En la suya sólo había dos: el Antiguo y el Nuevo Testamento, mientras que en la biblioteca del médico había cientos de ellos.

—No estoy seguro de poder llevar a cabo mis planes —dijo con su tono serio.

—¿Qué planes? —preguntó Lieneke.

—Leer todos los libros de la gran biblioteca de Holanda —dijo Klaus, mientras sus inteligentes ojos inspeccionaban los estantes abarrotados—, no estoy seguro de que sea posible.

Lieneke le prestó dos: La cabaña del tío Tom y otro libro sobre grandes inventos. El primero lo metió en el bolsillo de, su abrigo y el segundo lo hojeó con curiosidad.

—Bueno, ¿puedes adivinar qué personaje de este libro me gustará más? —bromeó.

—No lo sé —respondió Lieneke, muy seria—, porque no lo he leído. Pero puedo predecir que será Van Leeuwenhoeck.

—¿Quién? —preguntó Klaus.

Y entonces Lieneke le habló del héroe de su padre, exactamente igual que lo contaba él siempre:

—Hace más de doscientos años vivió en Delft un hombre llamado Anton Van Leeuwenhoeck. Era comerciante, pero tenía la curiosidad de un científico. Él inventó el microscopio, para ver con él lo que el ojo no consigue ver. Sobre lo que vio en una gota de agua, y en las células del cuerpo, escribió teorías tan hermosas como la poesía. También construyó por sí mismo varios cientos de microscopios. —Lieneke concluyó el relato sobre Van Leeuwenhoeck con palabras de su padre—: Fue un gran holandés. Fue un gran hombre, ese Van Leeuwenhoeck —dijo, y miró a Klaus con una amplia sonrisa.

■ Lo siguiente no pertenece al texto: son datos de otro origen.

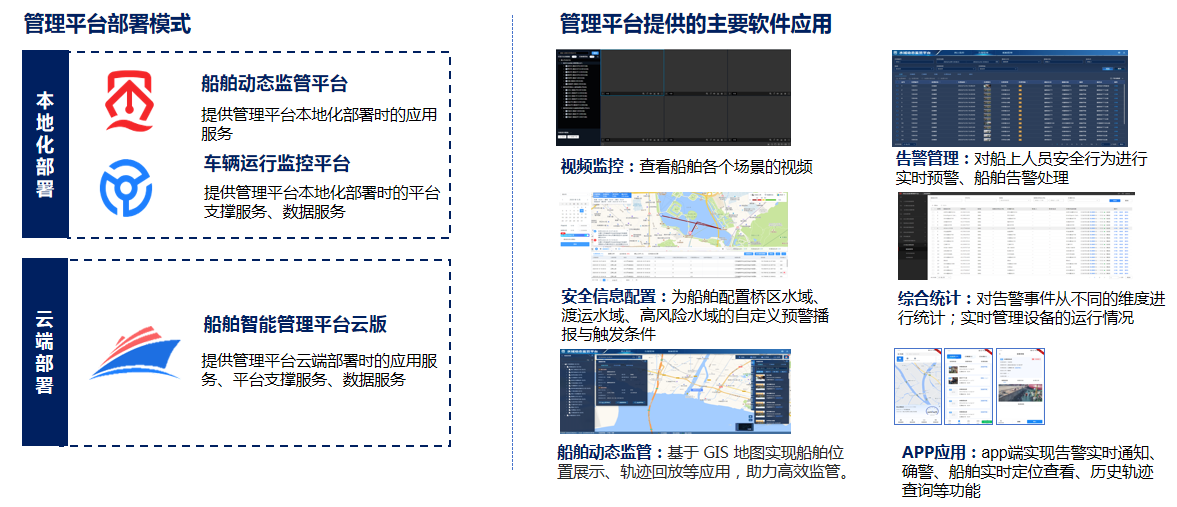The height and width of the screenshot is (507, 1177).
Task: Open the 视频监控 video grid screenshot
Action: coord(673,98)
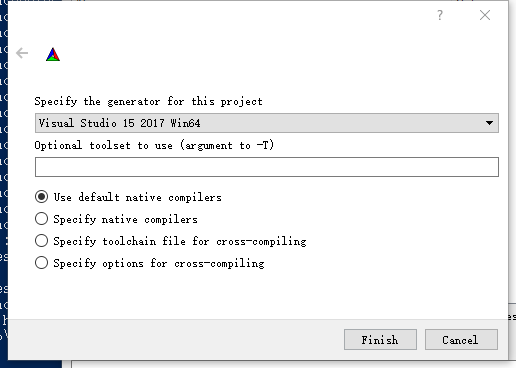The width and height of the screenshot is (516, 368).
Task: Select 'Specify toolchain file for cross-compiling' radio circle
Action: (41, 241)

Sin que él lo supiera, le había contado algo relacionado con su verdadera vida. Le entraron ganas de contarle también cómo Frank Hanfch construyó para su padre una réplica exacta del primer microscopio inventado por Van Leeuwenhoeck. Su padre decía que si Van Leeuwenhoeck hubiera visto el microscopio de Frank, ni siquiera él habría sabido que se trataba sólo de una réplica.

—¿Dónde has oído hablar de ese Van Leeuwenhoeck? —preguntó Klaus. Lieneke se reconcentró y mintió—: En el colegio de Amsterdam.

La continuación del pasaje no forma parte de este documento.